There is some small variability in the expression of both NRF2 and HIF-1α proteins in HEK293 UBXN7(−/−) during hypoxia but it is not statistically significant (Figure 4B, and 4C). This is clearly reflected in the expression of their target proteins HO-1 and GLUT1 (Figure 4B, and 4C). The results of these experiments suggest that the UBXN7 cofactor protein is very important in the physiological expression pattern of both NRF2 and HIF-1α during hypoxia as well as in the proposed reciprocal regulation of these two proteins.

3.5. UBXN7 affects the DMF-induced activation of NRF2.

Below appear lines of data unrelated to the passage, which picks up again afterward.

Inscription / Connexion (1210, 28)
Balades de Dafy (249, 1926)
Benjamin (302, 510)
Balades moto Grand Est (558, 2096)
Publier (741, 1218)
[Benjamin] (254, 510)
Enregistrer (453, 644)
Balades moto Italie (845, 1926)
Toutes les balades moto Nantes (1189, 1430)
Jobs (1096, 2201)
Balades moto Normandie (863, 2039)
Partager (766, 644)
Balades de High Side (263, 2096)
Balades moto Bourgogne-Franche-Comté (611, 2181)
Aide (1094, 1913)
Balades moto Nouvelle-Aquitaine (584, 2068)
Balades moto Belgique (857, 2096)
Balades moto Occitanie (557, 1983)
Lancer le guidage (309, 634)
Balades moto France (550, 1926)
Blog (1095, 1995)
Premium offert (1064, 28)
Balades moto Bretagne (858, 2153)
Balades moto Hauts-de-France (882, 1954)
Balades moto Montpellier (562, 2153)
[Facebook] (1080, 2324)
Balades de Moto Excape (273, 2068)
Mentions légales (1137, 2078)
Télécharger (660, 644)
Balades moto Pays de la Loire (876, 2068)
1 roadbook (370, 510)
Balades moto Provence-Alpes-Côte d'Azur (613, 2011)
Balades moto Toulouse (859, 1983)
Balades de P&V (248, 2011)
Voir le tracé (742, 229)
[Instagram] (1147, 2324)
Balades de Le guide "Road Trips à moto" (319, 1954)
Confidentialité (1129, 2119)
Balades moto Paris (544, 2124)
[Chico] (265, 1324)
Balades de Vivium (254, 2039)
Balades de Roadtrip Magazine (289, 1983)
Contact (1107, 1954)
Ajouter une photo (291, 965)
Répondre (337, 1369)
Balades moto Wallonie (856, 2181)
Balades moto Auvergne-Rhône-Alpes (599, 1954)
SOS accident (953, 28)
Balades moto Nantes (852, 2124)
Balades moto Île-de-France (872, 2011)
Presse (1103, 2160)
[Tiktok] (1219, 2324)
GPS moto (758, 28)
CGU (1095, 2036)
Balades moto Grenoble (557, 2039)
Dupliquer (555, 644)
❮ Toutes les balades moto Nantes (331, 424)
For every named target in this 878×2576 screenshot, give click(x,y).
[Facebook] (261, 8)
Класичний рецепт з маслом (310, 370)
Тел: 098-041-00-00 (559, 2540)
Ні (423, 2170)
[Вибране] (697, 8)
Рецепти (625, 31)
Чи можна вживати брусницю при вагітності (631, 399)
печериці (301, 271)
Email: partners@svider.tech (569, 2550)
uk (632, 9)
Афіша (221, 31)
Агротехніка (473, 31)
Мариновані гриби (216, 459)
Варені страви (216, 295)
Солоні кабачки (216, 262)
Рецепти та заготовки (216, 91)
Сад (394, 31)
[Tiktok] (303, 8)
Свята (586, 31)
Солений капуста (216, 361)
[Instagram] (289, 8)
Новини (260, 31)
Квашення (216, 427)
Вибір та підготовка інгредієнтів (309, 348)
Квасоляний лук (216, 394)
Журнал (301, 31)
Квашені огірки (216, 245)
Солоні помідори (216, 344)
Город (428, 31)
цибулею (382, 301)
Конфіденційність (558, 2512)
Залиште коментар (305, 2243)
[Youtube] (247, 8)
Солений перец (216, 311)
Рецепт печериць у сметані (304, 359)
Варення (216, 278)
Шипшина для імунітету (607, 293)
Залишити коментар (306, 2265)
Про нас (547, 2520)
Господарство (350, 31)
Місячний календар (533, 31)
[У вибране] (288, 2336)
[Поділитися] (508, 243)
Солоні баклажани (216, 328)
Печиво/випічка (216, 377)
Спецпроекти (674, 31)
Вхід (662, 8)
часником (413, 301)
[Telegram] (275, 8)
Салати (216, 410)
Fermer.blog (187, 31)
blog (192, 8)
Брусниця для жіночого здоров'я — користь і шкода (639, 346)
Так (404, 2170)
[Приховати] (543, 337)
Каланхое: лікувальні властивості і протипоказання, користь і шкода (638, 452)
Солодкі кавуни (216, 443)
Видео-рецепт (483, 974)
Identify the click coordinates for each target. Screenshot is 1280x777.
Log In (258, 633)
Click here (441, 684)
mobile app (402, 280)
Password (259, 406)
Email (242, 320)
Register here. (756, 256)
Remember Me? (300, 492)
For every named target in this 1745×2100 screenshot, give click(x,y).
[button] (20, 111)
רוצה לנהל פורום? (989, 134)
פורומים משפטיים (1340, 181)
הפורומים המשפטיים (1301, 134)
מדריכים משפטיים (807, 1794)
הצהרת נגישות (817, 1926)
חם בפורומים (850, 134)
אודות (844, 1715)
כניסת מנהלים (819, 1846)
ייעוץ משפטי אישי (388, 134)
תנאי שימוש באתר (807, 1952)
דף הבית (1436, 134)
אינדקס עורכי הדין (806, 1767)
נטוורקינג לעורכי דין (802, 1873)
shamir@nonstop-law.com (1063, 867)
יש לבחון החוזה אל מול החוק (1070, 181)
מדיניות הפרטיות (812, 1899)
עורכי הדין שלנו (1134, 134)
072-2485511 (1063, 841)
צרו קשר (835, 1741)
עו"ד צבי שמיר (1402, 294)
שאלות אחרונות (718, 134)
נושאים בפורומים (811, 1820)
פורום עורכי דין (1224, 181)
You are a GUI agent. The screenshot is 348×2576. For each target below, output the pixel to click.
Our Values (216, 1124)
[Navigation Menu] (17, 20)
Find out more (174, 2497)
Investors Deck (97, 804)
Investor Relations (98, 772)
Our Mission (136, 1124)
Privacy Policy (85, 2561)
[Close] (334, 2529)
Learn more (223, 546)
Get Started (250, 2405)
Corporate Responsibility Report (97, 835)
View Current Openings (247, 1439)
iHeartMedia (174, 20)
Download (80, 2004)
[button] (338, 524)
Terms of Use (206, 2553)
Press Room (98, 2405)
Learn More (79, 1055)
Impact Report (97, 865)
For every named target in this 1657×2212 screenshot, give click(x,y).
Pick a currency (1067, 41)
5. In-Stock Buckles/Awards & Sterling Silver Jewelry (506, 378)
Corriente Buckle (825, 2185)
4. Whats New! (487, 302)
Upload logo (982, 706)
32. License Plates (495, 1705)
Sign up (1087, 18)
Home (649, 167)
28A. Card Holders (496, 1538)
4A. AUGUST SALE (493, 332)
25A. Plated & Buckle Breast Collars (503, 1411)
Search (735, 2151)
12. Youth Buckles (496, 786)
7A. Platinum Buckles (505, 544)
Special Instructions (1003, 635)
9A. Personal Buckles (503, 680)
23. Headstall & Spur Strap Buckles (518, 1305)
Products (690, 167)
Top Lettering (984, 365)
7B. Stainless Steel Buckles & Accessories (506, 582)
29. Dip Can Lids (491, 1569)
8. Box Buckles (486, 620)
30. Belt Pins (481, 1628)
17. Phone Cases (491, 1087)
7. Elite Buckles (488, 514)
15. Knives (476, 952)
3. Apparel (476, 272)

We further investigated whether the function of CRL3KEAP1 and CRL2VHL complexes is solely affected by the UBXN7 protein level. HEK293 WT and HEK293 UBXN7(−/−) cells were treated with increasing concentrations dimethyl fumarate (DMF), the methyl ester of fumaric acid. DMF is a known activator of NRF2 that modifies KEAP1’s cysteine residues and inhibits its function [34, 35]. Figures 5A and 5B show a robust increase in the NRF2 protein level with increasing concentration of DMF in HEK293 WT cells. The same treatment did not affect the expression of HIF-1α, UBXN7, MUL1, or KEAP1 proteins. Basal level of NRF2 in HEK293 UBXN7(−/−) cells is higher than in HEK293 WT cells. DMF treatment increases the NRF2 protein level in both HEK293 UBXN7(−/−) and HEK293 WT cells in a similar manner. The level of HIF-1α in absence of UBXN7 is lower compared to HEK293 WT cells and it is not regulated by DMF; while MUL1 and KEAP1 protein levels remain unchanged in both HEK293 WT and HEK293 UBXN7(−/−). We also used HEK293 MUL1(−/−) cells that express high levels of UBXN7 and HIF-1α. Figures 5C and 5D show that the absence of MUL1 protein leads to a dramatic suppression of NRF2 and its induction by DMF treatment. The HIF-1α protein level slightly deceases with DMF treatment, especially at the high concentration of 80 μM. UBXN7 and KEAP1 protein levels remain unchanged in both HEK293 WT and HEK293 MUL1(−/−). These results strongly suggest that high levels of UBXN7 protein suppress the activation of NRF2 by DMF. We also used a different NRF2 activator, the tert-butylhydroquinone (TBHQ) in similar experiments. These results also closely follow the ones obtained with DMF (results not shown).

Figure 5.

Figure 5.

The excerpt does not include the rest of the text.